EXERCISE DETAILS = Reproduce word for word everything in the items below from the line containing "coordinates (1290, 14)." down to the line containing "Keyframes is located", including both of those lines.

Source data:
--- BEGIN ---

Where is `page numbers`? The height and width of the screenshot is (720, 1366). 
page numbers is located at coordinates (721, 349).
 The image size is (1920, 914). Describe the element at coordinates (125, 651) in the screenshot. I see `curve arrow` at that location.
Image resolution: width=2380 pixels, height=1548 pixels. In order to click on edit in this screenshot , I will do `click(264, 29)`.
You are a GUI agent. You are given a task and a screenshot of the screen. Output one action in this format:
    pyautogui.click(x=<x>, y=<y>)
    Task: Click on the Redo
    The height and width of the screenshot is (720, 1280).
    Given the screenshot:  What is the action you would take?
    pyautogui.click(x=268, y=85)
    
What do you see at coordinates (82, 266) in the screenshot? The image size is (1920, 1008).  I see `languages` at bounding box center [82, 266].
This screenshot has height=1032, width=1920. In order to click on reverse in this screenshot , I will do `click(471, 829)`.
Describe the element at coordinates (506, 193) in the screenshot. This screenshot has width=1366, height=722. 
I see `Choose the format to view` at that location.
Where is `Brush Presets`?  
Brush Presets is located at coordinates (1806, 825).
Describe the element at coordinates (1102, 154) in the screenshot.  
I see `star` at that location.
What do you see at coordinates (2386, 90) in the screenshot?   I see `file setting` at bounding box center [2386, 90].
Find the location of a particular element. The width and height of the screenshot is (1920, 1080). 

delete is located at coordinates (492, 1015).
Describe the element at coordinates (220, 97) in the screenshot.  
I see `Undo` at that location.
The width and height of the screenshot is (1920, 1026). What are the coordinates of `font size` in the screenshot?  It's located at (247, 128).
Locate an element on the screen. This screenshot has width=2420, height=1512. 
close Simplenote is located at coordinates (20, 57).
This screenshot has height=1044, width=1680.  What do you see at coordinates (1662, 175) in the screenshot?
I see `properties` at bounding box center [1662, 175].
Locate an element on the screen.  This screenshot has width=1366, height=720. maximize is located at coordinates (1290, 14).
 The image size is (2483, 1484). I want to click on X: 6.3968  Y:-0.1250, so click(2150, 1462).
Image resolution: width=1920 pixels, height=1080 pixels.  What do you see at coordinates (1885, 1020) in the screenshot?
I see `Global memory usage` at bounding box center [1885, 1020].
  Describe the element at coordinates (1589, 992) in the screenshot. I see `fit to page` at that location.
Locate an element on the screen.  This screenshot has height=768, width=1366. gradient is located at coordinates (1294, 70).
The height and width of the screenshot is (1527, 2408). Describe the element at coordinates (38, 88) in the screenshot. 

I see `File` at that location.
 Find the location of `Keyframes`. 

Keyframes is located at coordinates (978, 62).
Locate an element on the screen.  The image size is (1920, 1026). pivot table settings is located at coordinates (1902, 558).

--- END ---

RESULT =
Locate an element on the screen.  This screenshot has width=1366, height=720. maximize is located at coordinates (1290, 14).
 The image size is (2483, 1484). I want to click on X: 6.3968  Y:-0.1250, so click(2150, 1462).
Image resolution: width=1920 pixels, height=1080 pixels.  What do you see at coordinates (1885, 1020) in the screenshot?
I see `Global memory usage` at bounding box center [1885, 1020].
  Describe the element at coordinates (1589, 992) in the screenshot. I see `fit to page` at that location.
Locate an element on the screen.  This screenshot has height=768, width=1366. gradient is located at coordinates (1294, 70).
The height and width of the screenshot is (1527, 2408). Describe the element at coordinates (38, 88) in the screenshot. 

I see `File` at that location.
 Find the location of `Keyframes`. 

Keyframes is located at coordinates (978, 62).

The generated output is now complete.